Di dunia modern, Chen Lian Hua adalah seorang medikus lapangan militer yang terkenal cepat, tegas, dan jarang sekali gagal menyelamatkan nyawa. Saat menjalankan misi kemanusiaan di daerah konflik bersenjata, ia terjebak di tengah baku tembak ketika berusaha menyelamatkan anak-anak dari reruntuhan.
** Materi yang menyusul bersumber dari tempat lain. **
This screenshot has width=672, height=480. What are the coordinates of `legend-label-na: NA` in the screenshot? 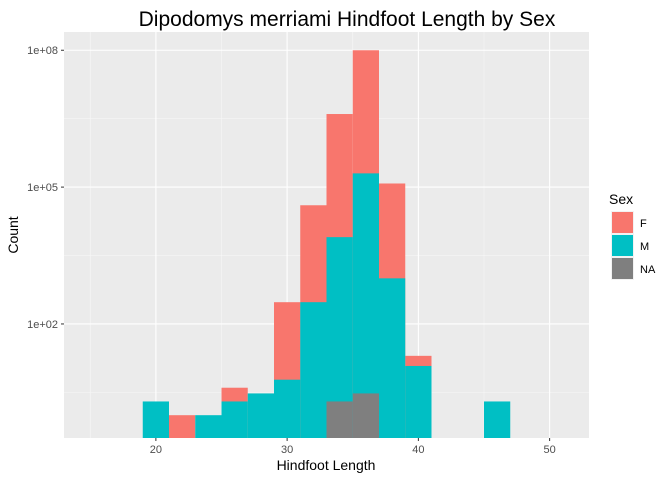 It's located at (648, 270).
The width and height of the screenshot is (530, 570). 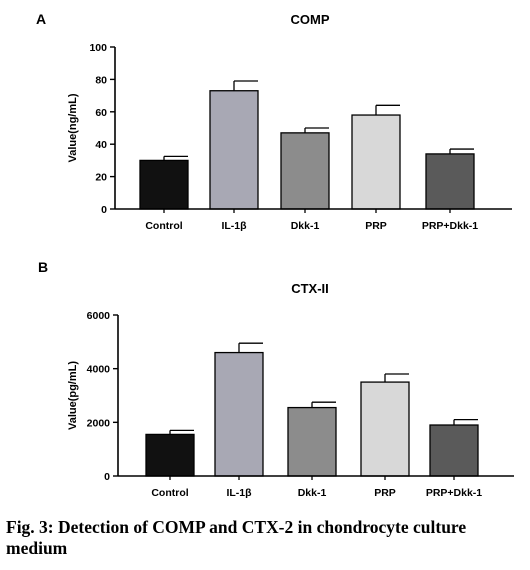 I want to click on panel-b-x-tick-label: PRP, so click(x=385, y=493).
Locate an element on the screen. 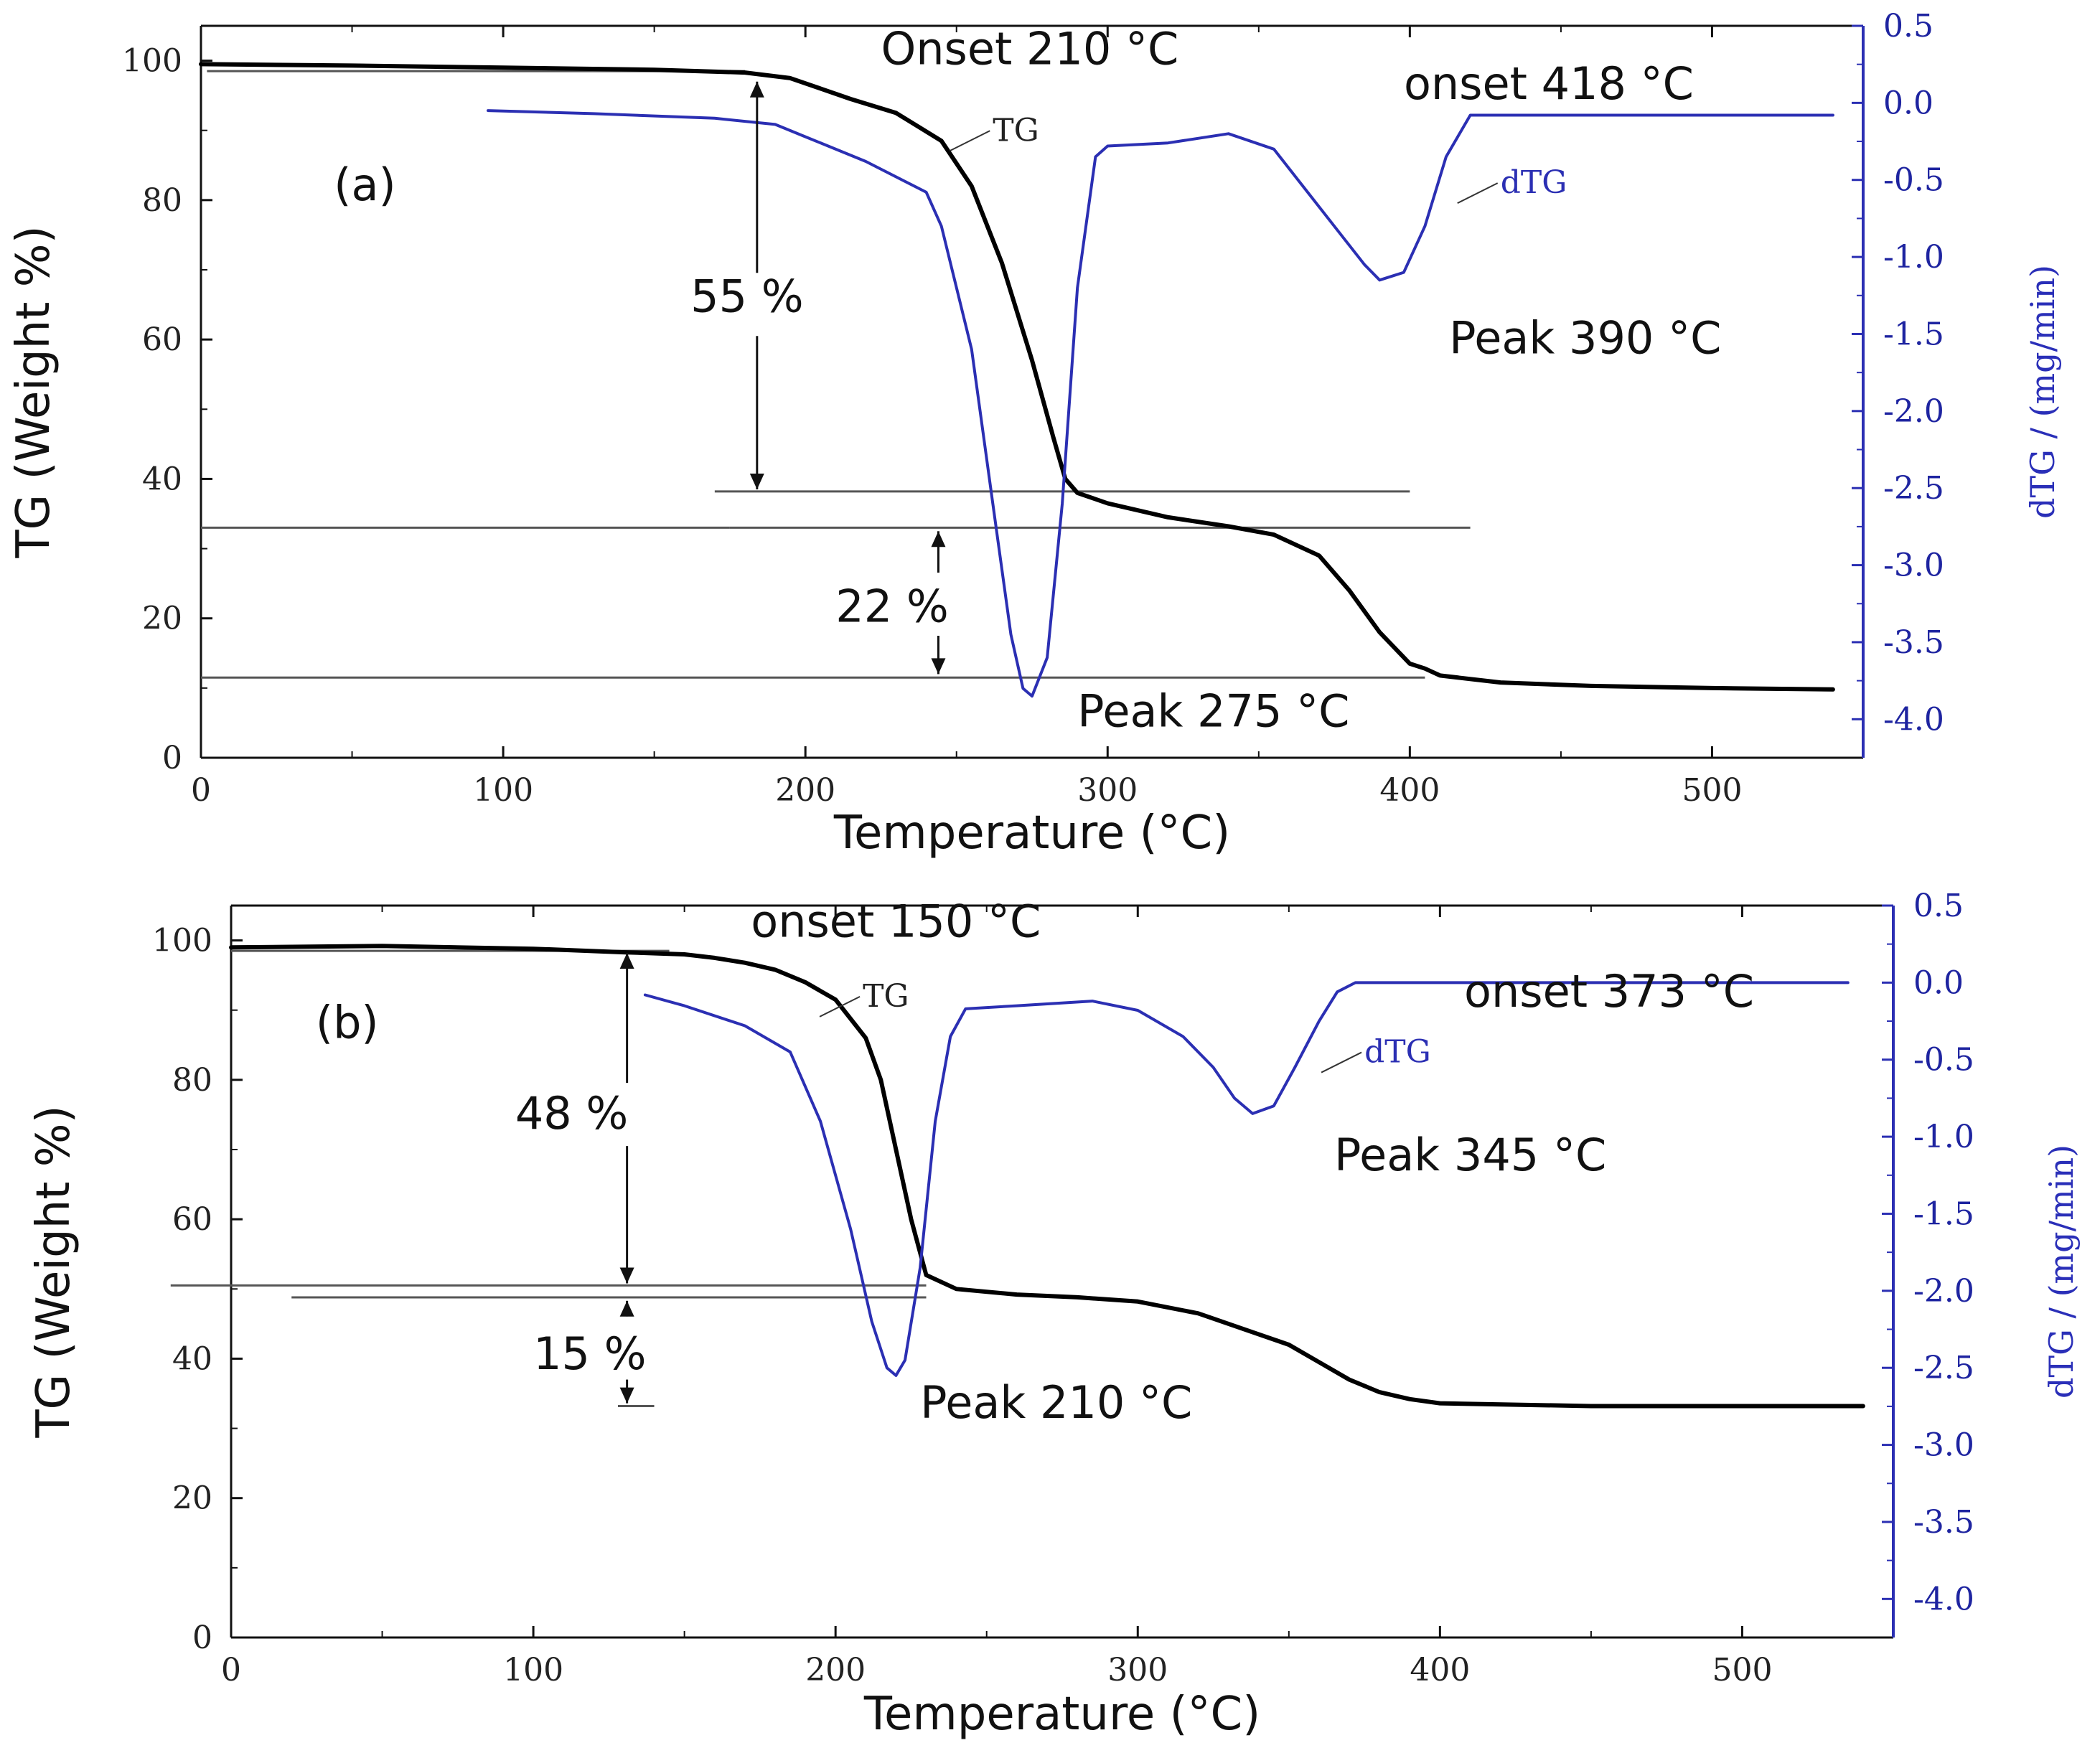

Meski tertembak dan kehilangan banyak darah, dia tetap melindungi pasiennya sampai detik terakhir. Saat nyawanya meredup, ia hanya berharap satu hal
"Seandainya aku punya waktu lebih banyak… aku akan menyelamatkan lebih banyak orang."
Ketika membuka mata, ia sudah berada di tubuh seorang putri bangsawan di kekaisaran kuno, seorang perempuan yang baru saja menjadi pusat skandal besar. Tunangannya berselingkuh dengan tunangan orang lain, dan demi menjaga kehormatan keluarga bangsawan serta meredam gosip yang memalukan kekaisaran, ia dipaksa menikah dengan Raja yang diasingkan, putra kaisar yang selama ini dipandang rendah oleh keluarganya sendiri.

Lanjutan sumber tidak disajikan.